Inside the Facebook Feed Before Bulgaria’s 2026 Election: Narrative and Manipulation Pattern Mapping
Published Friday 3 April 2026 at 17:24

This is the first edition of Narrative Atlas – a weekly analytical update of narratives within the Bulgarian information environment on Facebook - which focuses on the upcoming Bulgarian Parliamentary Elections, the eight round of national elections since 2021. Bulgaria’s political and informational environments continue to be characterised by widespread distrust and polarisation . By offering these findings, it is our hope to contribute to a more holistic understanding of how election campaign narratives function and position themselves. In addition, by cataloguing and analysing these patterns, we believe we can aid in the larger work of slowly building societal resilience to false, misleading or manipulative information through education and online campaigns.
During the week of March 23-29, 2026, Bulgarian Facebook feeds contained a wide variety of narratives and stories, including of a dramatic police raids against "bought votes" in Vratsa and Lom, sensational claims that Rumen Radev was preparing a "final assault" against an entrenched "mafia model," and urgent warnings of a "Brussels plot" to sabotage national sovereignty. Emojis of sirens and bombs signalled "extraordinary" revelations about secret AI schemes and "dead souls" in voter lists, while highly personal narratives—from a teacher’s endorsement of a former student to a mother’s plea for justice—replaced policy debate with raw emotional appeals. These were not isolated incidents but part of a coordinated digital ecosystem where the very legitimacy of state institutions was being systematically challenged.
Our research team at BROD, led by the GATE Institute, conducted a multidimensional analysis of last week’s public digital discourse.

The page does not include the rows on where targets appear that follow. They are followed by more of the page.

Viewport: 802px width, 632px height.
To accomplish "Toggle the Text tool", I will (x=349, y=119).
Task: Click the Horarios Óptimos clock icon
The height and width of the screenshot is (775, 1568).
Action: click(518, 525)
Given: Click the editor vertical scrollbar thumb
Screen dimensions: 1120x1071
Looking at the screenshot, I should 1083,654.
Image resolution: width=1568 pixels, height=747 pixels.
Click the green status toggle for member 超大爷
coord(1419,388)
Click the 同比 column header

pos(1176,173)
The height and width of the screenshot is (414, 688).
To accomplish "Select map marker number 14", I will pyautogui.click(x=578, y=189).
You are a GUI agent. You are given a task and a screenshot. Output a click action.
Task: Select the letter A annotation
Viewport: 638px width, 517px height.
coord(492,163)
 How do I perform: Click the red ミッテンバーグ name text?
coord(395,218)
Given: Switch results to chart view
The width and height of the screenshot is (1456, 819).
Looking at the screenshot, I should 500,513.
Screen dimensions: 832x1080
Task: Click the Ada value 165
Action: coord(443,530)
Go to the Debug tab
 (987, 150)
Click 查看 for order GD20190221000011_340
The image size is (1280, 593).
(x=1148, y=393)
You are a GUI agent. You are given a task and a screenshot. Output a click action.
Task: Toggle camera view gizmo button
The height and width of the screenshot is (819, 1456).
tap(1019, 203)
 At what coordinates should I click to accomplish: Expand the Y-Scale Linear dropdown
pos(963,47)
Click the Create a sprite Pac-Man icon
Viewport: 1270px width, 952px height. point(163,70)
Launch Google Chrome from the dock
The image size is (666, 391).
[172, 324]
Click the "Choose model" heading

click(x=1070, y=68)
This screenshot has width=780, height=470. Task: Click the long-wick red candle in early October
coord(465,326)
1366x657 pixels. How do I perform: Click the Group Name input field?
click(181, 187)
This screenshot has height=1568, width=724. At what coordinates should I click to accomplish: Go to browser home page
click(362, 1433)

We analysed a sample dataset covering one week of public Facebook posts related to the Bulgarian elections, utilizing our in-house interdisciplinary methodology. Our analysis focuses strictly on the rhetorical structures and dissemination patterns of these messages, ensuring that no private user data was utilized. The was facilitated by the Information Environments Research (IER) group at GATE and the team’s prototype PODIA project. A tool which facilitates critical discourse analysis at scale.
While it is true that these findings represent a fragment of the information environment – given the subset of content which Meta allows researchers to download - we believe they demonstrate how these very specific narratives systematically exploit "cracks" in the institutional structure to replace rational policy discourse with an "analytical void," ultimately driving extreme societal polarization and eroding the public’s ability to make sense of the democratic process. A central and key aspect of the contemporary Bulgarian, and wider European, crisis of democracy.